## Görev tanımı
İlim ve akıl üzerine olan metne göre şu ifadelerin her birinin doğru olup olmadığını evet ya da hayır ile belirtiniz ve kararı veren sözleri metinden aynen alıntılayınız. 1. İlim ağaca, akıl ise meyveye benzetilir. 2. Göz akla, görüntü ise ilme karşılık gelir. 3. Ayetin çevirisine göre kandil mübarek bir zeytin ağacından yakılır.

İmam Gazali diyor ki: Meyvenin ağaçta bulunması gibi, ilmin de bulunduğu bir yer vardır orası akıldır. Yani ilim tıpkı meyvenin ağaçta bulunduğu yer gibi akılda toplanır. Yani ilim meyvedir, akıl ağaçtır. İlim ağacın yani aklın ürünüdür.
Işık güneşten gelir, Akıl güneştir, ilim ışıktır. Görüntü gözden çıkar. Göz akıl, görüntü ilimdir. Peki, böyleyse bir şeyin aslı, temeli nasıl değerli olmaz? Allah onu bir nur olarak isimlendirmiş, aklı bir nur, bir ışık olarak adlandırmıştır. Şöyle buyurur:

﴾ اللَّهُ نُورُ السَّمَاوَاتِ وَالْأَرْضِ مَثَلُ نُورِهِ كَمِشْكَاةٍ فِيهَا مِصْبَاحٌ الْمِصْبَاحُ فِي زُجَاجَةٍ الزُّجَاجَةُ كَأَنَّهَا كَوْكَبٌ دُرِّيٌّ يُوقَدُ مِنْ شَجَرَةٍ مُبَارَكَةٍ زَيْتُونَةٍ لَا شَرْقِيَّةٍ وَلَا غَرْبِيَّةٍ يَكَادُ زَيْتُهَا يُضِيءُ وَلَوْ لَمْ تَمْسَسْهُ نَارٌ نُورٌ عَلَى نُورٍ يَهْدِي اللَّهُ لِنُورِهِ مَنْ يَشَاءُ وَيَضْرِبُ اللَّهُ الْأَمْثَالَ لِلنَّاسِ وَاللَّهُ بِكُلِّ شَيْءٍ عَلِيمٌ ﴿

[ سورة النور : 35 ]

“Allah göklerin ve yerin nurudur. Onun nurunun misali, içinde kandil bulunan bir kandilliktir. Kandil bir cam içindedir, cam inciyi andıran bir yıldızdır; (bu kandil) doğuya da batıya da ait olmayan, yağı neredeyse ateş dokunmasa bile ışık veren mübarek bir zeytin ağacından yakılır. Nur üstüne nur. Allah nuruna dilediğini kavuşturur. Allah insanlar için misaller veriyor, Allah her şeyi hakkıyla bilmektedir.”

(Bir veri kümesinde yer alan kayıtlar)

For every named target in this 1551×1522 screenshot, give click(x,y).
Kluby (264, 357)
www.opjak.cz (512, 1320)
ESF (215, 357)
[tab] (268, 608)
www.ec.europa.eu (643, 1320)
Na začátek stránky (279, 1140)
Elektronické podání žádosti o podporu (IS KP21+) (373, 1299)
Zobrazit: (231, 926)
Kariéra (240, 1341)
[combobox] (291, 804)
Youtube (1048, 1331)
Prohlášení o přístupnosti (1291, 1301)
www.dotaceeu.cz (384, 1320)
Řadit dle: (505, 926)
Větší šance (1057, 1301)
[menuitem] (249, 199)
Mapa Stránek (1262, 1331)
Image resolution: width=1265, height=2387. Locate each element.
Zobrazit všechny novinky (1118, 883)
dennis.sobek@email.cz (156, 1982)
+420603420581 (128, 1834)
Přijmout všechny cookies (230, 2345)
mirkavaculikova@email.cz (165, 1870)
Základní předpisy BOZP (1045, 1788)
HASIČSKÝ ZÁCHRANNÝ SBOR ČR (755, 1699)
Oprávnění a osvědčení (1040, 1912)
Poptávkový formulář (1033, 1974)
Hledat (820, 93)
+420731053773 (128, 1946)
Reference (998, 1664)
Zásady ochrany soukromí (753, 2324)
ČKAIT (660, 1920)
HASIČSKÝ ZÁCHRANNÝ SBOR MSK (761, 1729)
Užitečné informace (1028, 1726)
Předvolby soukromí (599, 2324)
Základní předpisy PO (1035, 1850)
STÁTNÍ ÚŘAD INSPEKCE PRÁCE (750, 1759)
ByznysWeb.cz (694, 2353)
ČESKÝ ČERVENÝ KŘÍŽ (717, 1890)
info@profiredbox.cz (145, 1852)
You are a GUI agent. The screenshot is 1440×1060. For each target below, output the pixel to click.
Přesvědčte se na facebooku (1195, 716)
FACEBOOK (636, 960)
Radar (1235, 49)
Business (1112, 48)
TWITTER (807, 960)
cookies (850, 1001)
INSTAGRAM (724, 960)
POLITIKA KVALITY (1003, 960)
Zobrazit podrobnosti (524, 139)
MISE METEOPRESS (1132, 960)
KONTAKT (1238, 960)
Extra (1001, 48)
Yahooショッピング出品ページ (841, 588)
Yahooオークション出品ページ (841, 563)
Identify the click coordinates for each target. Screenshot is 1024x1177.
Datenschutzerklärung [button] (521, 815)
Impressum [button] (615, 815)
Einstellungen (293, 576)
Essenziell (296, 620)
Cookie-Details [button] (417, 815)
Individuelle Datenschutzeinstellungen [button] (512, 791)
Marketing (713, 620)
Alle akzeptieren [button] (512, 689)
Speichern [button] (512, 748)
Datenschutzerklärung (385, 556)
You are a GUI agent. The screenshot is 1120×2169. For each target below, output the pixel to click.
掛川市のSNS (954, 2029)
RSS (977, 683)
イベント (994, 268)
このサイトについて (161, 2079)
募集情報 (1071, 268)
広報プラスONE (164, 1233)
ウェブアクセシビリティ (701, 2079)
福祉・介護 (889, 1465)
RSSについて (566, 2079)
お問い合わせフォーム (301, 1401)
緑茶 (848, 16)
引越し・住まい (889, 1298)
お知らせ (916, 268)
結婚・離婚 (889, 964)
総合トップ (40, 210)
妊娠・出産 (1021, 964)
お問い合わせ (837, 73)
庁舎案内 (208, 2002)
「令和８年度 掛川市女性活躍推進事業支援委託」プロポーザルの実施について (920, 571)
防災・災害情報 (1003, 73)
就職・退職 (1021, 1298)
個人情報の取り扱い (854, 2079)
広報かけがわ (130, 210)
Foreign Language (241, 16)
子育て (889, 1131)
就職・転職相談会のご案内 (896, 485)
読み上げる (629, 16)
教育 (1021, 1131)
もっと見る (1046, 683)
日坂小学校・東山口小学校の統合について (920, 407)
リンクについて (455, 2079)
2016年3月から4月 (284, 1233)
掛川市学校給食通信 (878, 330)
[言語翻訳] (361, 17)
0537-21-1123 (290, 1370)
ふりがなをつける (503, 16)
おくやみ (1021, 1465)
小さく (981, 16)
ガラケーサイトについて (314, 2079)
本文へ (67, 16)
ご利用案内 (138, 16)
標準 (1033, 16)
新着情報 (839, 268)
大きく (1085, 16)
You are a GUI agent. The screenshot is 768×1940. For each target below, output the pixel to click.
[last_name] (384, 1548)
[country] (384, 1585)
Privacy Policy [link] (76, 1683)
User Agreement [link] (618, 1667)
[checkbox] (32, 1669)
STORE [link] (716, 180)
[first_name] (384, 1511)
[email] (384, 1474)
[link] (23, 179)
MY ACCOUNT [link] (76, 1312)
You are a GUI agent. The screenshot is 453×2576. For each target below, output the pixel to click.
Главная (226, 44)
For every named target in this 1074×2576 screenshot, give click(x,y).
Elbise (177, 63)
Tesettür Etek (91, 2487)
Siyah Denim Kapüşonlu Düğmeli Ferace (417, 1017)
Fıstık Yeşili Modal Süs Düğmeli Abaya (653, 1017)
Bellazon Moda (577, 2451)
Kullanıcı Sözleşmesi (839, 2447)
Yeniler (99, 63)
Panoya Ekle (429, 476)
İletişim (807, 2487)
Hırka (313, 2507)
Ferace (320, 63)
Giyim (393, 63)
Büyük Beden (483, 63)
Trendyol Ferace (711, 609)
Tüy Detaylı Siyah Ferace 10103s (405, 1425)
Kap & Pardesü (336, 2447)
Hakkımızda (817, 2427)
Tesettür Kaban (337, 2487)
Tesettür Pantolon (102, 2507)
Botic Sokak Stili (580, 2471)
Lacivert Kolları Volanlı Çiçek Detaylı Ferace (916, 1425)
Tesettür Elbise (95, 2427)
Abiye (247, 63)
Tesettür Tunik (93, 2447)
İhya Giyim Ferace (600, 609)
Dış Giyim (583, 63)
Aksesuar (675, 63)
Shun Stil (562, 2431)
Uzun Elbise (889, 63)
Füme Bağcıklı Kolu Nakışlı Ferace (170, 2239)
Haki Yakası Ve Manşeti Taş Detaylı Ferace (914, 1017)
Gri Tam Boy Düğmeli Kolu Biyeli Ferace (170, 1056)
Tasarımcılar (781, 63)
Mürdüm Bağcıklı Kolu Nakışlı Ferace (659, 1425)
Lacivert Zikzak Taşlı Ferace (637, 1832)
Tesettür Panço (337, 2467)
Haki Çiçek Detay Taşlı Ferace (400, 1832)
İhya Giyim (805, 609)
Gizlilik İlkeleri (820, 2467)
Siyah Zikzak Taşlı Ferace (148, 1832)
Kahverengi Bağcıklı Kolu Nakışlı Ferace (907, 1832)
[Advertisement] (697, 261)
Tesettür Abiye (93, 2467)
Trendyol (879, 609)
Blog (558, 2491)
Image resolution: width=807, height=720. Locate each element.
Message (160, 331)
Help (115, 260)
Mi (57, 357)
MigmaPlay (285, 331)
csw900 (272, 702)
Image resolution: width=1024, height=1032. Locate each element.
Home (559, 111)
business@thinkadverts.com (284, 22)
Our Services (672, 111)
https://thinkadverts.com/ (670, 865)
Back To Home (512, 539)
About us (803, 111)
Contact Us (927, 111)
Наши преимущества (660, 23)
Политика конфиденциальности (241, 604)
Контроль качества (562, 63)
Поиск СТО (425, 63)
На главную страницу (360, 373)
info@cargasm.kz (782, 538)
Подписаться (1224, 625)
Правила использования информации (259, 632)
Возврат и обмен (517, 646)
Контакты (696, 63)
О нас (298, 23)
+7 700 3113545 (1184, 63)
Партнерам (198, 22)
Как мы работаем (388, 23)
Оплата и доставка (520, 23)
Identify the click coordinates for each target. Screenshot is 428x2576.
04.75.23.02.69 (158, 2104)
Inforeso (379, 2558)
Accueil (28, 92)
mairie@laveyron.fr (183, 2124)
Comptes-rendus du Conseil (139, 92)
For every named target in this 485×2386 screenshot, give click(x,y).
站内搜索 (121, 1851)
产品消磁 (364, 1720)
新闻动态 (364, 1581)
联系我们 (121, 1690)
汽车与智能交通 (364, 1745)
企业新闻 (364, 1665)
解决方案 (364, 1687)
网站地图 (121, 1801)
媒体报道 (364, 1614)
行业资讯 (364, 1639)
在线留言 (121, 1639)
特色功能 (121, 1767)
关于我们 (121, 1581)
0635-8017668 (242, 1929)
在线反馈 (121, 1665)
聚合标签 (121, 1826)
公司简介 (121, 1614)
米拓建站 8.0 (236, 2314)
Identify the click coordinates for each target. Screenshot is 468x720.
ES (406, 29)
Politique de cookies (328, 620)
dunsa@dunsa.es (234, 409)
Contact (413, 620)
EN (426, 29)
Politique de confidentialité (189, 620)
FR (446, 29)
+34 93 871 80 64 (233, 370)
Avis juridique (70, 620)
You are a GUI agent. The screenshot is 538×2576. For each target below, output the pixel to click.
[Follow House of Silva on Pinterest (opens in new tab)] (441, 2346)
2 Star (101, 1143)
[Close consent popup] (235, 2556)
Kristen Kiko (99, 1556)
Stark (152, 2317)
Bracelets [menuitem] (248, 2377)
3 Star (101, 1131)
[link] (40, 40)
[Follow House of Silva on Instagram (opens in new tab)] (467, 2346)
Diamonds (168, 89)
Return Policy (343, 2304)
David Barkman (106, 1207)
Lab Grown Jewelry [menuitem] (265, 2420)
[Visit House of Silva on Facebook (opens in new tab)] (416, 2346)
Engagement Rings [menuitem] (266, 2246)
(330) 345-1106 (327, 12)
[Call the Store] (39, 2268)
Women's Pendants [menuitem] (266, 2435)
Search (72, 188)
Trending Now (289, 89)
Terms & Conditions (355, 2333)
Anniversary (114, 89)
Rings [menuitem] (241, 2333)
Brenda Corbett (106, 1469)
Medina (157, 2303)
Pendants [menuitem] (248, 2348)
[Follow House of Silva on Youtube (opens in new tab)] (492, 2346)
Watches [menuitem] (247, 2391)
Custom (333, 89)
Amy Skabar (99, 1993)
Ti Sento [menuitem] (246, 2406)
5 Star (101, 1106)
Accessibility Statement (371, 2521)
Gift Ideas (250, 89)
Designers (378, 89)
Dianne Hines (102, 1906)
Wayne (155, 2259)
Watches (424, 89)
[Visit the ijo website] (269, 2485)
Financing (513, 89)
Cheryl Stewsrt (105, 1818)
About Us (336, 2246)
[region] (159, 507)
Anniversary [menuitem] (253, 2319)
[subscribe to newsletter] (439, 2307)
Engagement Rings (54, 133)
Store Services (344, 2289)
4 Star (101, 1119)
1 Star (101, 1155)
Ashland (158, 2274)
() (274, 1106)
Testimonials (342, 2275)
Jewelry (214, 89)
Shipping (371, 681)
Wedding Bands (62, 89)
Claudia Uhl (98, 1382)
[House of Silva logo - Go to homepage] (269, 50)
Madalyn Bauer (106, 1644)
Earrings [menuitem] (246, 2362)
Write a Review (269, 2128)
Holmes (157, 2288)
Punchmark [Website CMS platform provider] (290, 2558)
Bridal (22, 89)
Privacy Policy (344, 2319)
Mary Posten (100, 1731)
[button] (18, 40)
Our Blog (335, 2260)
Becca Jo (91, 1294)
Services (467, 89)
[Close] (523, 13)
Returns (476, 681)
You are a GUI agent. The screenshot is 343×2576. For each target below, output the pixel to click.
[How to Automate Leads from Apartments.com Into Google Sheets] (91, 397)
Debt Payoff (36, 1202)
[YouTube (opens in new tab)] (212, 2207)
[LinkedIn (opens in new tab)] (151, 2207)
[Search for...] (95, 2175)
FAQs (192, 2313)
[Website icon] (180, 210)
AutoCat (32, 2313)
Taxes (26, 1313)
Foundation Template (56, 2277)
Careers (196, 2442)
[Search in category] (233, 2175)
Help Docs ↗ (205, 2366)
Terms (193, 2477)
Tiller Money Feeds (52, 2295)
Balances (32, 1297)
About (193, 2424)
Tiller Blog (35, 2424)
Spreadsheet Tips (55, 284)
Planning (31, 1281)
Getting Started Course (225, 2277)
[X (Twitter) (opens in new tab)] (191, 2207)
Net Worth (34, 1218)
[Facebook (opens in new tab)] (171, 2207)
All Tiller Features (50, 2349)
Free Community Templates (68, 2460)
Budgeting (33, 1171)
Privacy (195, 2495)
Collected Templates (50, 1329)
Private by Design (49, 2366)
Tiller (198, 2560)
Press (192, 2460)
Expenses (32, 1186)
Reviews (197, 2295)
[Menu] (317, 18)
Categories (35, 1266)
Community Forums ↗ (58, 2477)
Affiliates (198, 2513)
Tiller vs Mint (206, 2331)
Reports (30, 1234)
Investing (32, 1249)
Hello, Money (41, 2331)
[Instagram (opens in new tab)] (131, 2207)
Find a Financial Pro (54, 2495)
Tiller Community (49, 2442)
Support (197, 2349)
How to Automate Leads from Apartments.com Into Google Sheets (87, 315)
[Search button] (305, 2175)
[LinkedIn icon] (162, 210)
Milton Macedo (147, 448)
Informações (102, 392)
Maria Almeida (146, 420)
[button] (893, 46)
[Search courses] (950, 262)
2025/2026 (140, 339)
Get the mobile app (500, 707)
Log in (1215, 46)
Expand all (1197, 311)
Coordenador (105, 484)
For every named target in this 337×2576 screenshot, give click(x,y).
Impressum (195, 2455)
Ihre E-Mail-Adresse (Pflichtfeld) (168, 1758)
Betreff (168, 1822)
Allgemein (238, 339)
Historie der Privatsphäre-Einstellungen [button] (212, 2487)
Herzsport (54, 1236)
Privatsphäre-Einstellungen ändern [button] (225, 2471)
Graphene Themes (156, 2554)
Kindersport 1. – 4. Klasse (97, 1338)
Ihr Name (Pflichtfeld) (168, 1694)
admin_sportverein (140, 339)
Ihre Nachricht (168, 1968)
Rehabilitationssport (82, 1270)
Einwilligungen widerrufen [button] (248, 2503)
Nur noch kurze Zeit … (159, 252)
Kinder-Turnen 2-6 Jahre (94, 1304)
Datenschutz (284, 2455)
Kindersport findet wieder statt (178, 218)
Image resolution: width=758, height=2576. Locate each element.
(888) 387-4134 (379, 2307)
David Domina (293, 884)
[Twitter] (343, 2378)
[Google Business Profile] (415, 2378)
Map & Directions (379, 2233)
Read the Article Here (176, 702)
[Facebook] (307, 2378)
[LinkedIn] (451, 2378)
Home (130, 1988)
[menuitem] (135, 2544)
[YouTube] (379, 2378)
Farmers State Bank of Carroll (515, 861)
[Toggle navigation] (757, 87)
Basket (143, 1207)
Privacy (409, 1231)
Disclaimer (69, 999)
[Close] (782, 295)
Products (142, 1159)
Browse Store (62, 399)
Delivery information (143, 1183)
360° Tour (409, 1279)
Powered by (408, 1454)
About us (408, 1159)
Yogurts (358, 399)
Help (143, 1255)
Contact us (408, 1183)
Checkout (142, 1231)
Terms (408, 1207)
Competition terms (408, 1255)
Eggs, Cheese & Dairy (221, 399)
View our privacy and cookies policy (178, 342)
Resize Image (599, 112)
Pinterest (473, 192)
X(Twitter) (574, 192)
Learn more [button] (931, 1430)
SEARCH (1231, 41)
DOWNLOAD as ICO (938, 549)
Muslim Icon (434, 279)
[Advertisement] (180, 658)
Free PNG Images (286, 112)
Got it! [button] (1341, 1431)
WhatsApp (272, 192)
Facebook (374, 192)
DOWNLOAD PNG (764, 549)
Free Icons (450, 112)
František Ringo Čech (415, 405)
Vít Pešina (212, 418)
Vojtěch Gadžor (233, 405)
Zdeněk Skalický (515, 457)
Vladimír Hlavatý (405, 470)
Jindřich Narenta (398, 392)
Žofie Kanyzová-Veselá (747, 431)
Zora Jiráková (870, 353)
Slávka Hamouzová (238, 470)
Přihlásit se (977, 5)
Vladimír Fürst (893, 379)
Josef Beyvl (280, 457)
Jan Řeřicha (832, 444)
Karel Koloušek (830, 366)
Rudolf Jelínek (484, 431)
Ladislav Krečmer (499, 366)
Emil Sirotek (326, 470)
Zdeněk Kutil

## Eksiksiz yanıt
1. Hayır: "Yani ilim meyvedir, akıl ağaçtır."
2. Evet: "Göz akıl, görüntü ilimdir."
3. Evet: "mübarek bir zeytin ağacından yakılır"